Task to carry out:
Would you please copy each line of the data in which the string "file" occurs?

□ □ □ □ □

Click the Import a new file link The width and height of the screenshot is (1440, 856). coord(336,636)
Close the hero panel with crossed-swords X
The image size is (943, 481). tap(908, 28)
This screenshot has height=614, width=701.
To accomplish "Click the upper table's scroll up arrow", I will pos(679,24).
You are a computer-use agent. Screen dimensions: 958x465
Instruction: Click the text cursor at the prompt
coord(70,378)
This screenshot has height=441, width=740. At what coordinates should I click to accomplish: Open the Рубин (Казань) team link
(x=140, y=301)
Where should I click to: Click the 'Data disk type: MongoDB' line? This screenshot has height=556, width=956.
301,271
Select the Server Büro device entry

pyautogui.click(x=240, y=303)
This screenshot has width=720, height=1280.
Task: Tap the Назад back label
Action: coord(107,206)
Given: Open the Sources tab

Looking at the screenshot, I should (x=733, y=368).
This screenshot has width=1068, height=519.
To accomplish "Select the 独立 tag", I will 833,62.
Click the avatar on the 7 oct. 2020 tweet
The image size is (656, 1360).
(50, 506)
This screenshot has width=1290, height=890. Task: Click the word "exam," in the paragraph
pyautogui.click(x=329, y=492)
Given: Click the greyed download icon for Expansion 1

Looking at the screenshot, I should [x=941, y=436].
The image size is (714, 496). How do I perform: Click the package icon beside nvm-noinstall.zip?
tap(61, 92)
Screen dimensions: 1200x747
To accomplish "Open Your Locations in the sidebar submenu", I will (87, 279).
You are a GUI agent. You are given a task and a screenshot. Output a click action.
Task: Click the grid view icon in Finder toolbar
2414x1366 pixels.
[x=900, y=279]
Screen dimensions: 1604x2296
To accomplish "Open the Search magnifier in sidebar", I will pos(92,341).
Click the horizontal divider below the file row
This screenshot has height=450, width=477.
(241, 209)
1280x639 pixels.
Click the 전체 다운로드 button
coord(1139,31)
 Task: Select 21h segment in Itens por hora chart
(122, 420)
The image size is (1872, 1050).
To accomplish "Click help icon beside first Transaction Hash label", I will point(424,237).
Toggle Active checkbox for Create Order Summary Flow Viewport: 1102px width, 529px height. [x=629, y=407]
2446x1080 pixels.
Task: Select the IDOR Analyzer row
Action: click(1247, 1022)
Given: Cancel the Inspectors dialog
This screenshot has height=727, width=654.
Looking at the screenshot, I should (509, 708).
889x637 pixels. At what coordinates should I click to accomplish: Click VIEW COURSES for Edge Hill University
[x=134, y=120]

□ □ □ □ □

Final answer:
Click the Import a new file link The width and height of the screenshot is (1440, 856). coord(336,636)
Click the horizontal divider below the file row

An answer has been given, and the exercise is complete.